**Set of tasks:**
- A) Name every way the passage on real-time location systems says the combination of RTLS and AI can partner with healthcare professionals.
- B) According to the passage on real-time location systems, what examples of movement anomalies can be detected by overlaying location data upon machine learning frameworks?

RTLS also contributes to staff well-being and workforce management. By monitoring workflow and team distribution, the system can alert leadership to staffing imbalances, highlight surge conditions, and help reallocate resources during peak times. These data-driven adjustments reduce burnout, promote safer working conditions, and boost morale in demanding care environments.

Enabling context-aware AI to benefit RTLS

As real-time monitoring drives immediate benefits, AI-driven analysis is a growing power of RTLS. Overlaying location data upon machine learning frameworks enables the detection of movement anomalies, such as any patterns leading to violence or missing equipment.

The combination of RTLS and AI goes beyond simple oversight. It learns, anticipates, and optimizes. When applied to hospital security and clinical workflows, it can transform the patient experience and partner with healthcare professionals in truly meaningful ways: smarter real-time monitoring, stronger trust through visibility, streamlined emergency response, predictive safety interventions, and calmer overall environments.

**Material provided:**
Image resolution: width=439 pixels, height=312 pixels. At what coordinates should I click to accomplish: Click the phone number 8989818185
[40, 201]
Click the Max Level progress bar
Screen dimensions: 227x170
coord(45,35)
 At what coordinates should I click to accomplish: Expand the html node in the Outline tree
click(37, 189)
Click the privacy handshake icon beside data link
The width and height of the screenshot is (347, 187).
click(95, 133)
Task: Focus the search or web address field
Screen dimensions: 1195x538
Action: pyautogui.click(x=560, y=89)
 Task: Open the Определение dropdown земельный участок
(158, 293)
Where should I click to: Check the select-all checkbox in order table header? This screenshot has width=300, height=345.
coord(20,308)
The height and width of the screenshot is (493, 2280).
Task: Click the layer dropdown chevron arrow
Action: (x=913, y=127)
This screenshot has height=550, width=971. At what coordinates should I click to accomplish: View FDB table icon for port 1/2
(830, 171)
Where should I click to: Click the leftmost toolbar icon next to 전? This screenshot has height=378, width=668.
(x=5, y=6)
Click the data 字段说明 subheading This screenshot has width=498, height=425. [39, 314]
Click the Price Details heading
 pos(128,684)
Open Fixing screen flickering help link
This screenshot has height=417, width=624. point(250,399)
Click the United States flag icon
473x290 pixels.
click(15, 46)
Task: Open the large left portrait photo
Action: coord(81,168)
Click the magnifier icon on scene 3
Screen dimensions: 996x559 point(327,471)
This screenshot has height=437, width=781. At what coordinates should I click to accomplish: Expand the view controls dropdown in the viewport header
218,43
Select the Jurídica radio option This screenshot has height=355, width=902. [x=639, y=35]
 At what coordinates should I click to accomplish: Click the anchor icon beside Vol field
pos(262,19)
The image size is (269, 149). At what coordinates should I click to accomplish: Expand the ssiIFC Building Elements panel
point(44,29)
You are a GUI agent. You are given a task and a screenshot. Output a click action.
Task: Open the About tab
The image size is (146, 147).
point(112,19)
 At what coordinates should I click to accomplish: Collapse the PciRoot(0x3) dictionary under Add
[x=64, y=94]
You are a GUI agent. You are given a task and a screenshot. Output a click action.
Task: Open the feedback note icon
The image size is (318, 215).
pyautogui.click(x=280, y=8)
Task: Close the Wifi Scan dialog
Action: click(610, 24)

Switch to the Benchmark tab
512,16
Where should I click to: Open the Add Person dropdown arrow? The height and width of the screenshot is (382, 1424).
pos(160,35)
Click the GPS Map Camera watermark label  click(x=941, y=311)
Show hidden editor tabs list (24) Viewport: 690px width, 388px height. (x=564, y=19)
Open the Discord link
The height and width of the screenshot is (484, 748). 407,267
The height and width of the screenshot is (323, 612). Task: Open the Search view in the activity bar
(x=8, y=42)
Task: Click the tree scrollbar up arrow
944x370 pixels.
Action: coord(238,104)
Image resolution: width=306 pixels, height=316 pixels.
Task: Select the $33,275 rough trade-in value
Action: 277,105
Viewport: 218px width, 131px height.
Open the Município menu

**Solutions to each task:**
- A)
- Smarter real-time monitoring
- Stronger trust through visibility
- Streamlined emergency response
- Predictive safety interventions
- Calmer overall environments

- B) Patterns leading to violence or missing equipment.